◆ Supplied passage
One day I realised that something very strange was happening to my mate. His appearance was changing, so slowly that it was unseen, until the day it suddenly hit home. One half of his head was slowly wasting away. One side had all the muscle and flesh as normal, while the other was down to the bone. The vet said that he had probably damaged a nerve when fighting with another dog, and that the damage was probably permanent.

This was very sad. There was no change in his personality, but he was a very strange looking dog indeed. Then imperceptively, as the problem had developed, one day I realised that it was going away, and gradually, his head was back to normal.

These were different times, and I can quite understand the controls on free roaming dogs which apply these days; but it was not unusual in those days for me to return from an early trip to the airport, and while passing through the nearby town, spot Tommy and a collection of other dogs answering the ‘call of the wild’ and vying for its affection.

I’d give him a call, he’d jump in the car and be chauffeured home.

The greatest trauma of all was still to unfold however. One day I heard a shot, followed by a series of yelps. I looked out the rear window in the direction of the sounds. From the house on the other side of the railway line in the slope below the house, I saw Tommy making his way towards home in an erratic course. When he arrived I could see that one of his eyes was a bloodied pulp.

I put him in the car, and raced to the nearest vet, expecting him to drop dead at any moment, but encouraged that he didn’t. The vet said that it appeared the bullet had smashed the eye then glanced off without entering the head. It was a traumatic time for all, but fortunately the neighbour moved on, and despite Tommy misjudging the occasional ball and having it bounce off his nose sometimes, he was soon back to his old self, though disfigured somewhat.

(Dataset records)
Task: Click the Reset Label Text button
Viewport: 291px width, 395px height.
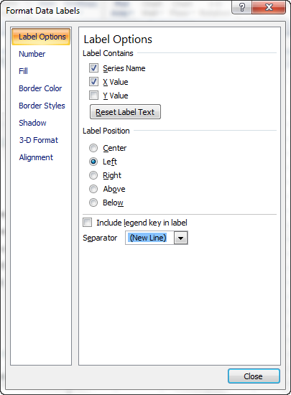Action: click(125, 112)

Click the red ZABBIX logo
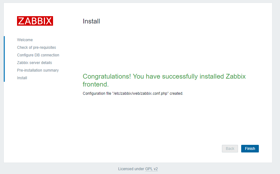pyautogui.click(x=35, y=21)

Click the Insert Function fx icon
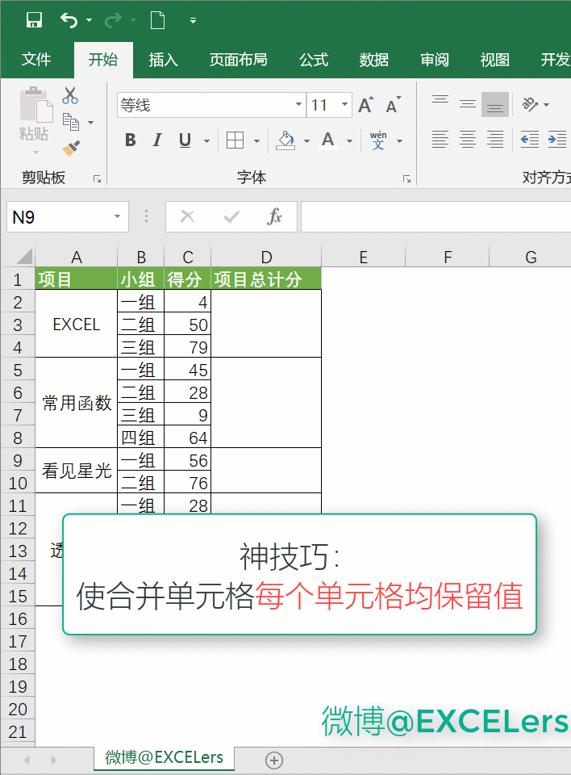tap(274, 216)
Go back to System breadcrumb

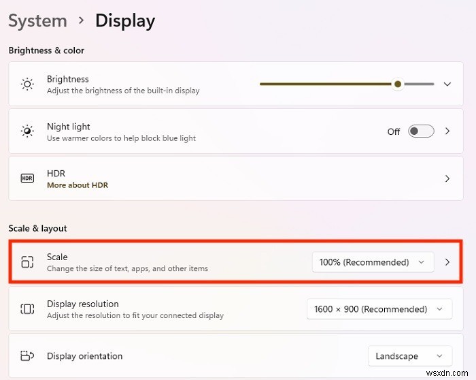(x=37, y=21)
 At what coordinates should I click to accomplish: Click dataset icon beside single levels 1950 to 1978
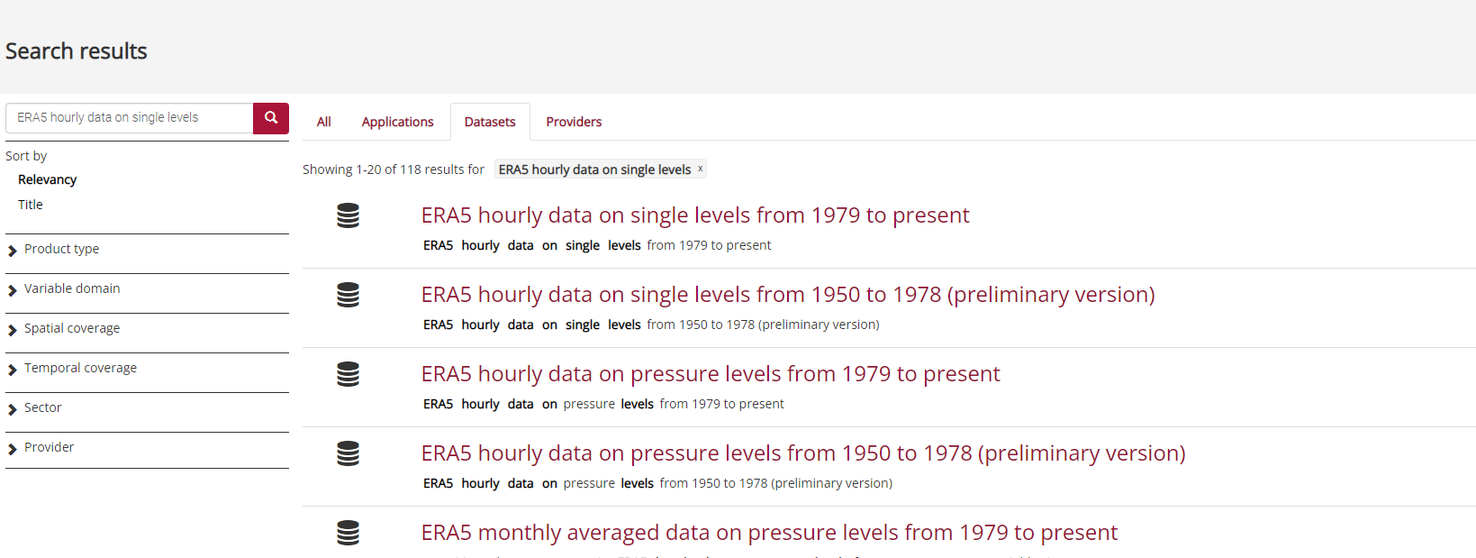tap(348, 295)
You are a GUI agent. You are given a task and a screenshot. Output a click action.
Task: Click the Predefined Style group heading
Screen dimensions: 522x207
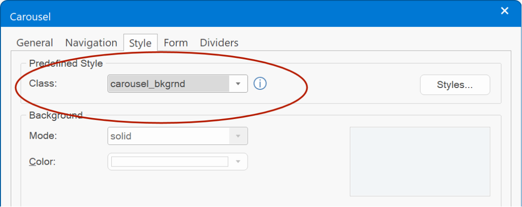click(x=66, y=64)
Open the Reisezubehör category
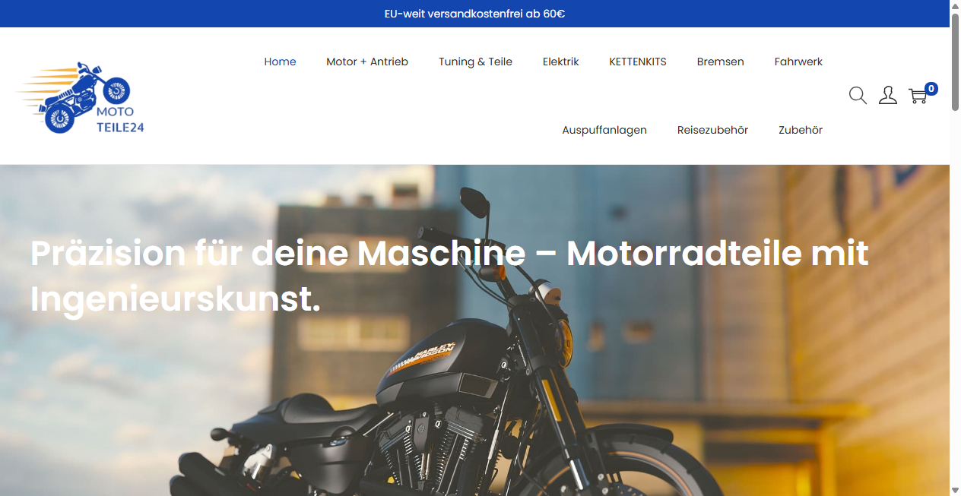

◆ Task list
A - Name every part of Tommy's body that the dog story mentions.
B - Print the stretch of the dog story from "I’d give him" through "a bloodied pulp.".
C - Put this sentence from the dog story into Spanish: "I’d give him a call, he’d jump in the car and be chauffeured home."

◆ Answers to the tasks
A -
- head
- muscle
- flesh
- bone
- nerve
- eye
- nose

B -
I’d give him a call, he’d jump in the car and be chauffeured home.

The greatest trauma of all was still to unfold however. One day I heard a shot, followed by a series of yelps. I looked out the rear window in the direction of the sounds. From the house on the other side of the railway line in the slope below the house, I saw Tommy making his way towards home in an erratic course. When he arrived I could see that one of his eyes was a bloodied pulp.

C - Lo llamaba, él se subía al coche de un salto y volvía a casa con chófer.